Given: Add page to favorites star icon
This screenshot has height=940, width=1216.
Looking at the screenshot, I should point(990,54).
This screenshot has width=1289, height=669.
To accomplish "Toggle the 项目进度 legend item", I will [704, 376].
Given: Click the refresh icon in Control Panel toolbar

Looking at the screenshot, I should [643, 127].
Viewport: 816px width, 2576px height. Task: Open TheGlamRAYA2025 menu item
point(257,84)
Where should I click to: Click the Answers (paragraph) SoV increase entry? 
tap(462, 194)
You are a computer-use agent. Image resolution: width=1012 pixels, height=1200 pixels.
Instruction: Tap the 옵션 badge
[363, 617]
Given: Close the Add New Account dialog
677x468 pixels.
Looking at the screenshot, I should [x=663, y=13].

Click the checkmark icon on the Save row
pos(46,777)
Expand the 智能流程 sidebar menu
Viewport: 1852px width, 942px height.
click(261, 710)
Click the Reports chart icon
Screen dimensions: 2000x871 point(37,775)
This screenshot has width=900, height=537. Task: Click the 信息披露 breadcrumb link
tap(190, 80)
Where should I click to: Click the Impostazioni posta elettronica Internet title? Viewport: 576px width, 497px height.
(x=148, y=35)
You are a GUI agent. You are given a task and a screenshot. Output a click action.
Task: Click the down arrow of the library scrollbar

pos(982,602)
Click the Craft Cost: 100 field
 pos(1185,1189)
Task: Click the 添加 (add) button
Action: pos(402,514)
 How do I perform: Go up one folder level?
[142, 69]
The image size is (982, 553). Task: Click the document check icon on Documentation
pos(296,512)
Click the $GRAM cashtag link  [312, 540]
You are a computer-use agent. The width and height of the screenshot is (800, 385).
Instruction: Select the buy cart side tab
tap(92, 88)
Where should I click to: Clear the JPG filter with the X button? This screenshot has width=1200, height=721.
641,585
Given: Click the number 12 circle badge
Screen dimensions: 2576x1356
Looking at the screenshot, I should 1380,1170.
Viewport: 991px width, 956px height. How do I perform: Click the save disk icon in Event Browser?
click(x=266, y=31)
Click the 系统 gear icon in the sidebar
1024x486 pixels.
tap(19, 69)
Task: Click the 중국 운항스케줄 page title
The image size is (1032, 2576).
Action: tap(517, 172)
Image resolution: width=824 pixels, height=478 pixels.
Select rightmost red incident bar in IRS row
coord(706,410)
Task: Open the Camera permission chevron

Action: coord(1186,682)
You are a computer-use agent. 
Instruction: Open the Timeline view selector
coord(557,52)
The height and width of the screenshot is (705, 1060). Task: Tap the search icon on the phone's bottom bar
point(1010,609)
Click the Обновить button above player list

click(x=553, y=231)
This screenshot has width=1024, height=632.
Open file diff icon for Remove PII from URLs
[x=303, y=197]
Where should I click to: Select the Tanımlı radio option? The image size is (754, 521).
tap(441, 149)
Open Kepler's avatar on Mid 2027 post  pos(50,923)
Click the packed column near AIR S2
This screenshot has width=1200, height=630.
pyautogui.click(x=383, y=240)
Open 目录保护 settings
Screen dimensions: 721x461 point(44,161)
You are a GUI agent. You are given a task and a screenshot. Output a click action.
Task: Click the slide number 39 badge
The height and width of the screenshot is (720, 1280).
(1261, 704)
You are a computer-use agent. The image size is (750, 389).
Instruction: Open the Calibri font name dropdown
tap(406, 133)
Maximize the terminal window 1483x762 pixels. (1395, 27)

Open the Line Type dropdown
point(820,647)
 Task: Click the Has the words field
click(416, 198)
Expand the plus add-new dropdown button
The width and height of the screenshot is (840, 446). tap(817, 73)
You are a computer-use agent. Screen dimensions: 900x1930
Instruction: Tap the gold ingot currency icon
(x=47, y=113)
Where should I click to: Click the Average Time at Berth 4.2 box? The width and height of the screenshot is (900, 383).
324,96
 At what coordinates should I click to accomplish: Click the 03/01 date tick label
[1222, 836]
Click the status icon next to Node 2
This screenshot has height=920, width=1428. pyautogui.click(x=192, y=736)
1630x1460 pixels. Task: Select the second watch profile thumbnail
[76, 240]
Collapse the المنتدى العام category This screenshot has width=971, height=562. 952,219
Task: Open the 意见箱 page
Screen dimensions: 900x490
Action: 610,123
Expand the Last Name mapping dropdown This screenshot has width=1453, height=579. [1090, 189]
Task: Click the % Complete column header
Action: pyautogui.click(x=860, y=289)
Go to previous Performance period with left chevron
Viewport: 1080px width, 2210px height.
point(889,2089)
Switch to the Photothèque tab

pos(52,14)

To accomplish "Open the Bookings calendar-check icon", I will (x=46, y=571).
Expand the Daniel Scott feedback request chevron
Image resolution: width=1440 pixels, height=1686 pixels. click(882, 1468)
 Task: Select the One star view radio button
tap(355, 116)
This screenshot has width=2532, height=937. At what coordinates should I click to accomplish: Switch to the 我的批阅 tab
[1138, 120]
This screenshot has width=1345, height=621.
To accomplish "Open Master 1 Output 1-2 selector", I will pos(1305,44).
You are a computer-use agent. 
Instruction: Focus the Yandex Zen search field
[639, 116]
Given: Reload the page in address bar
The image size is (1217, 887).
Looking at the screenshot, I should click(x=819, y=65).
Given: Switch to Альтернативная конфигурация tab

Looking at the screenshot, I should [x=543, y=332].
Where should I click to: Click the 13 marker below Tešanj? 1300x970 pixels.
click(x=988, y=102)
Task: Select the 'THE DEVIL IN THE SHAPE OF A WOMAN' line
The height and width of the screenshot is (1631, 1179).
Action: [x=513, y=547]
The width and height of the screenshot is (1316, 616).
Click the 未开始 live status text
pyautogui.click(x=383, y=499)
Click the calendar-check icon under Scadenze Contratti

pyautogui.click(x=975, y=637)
----
PROBLEM DETAILS => Only lines with the word "page" go in the answer. Take them all from the entries above.

REPLY TO THE TASK =>
Given: Add page to favorites star icon
Task: Click the 중국 운항스케줄 page title
Task: Open the 意见箱 page
Given: Reload the page in address bar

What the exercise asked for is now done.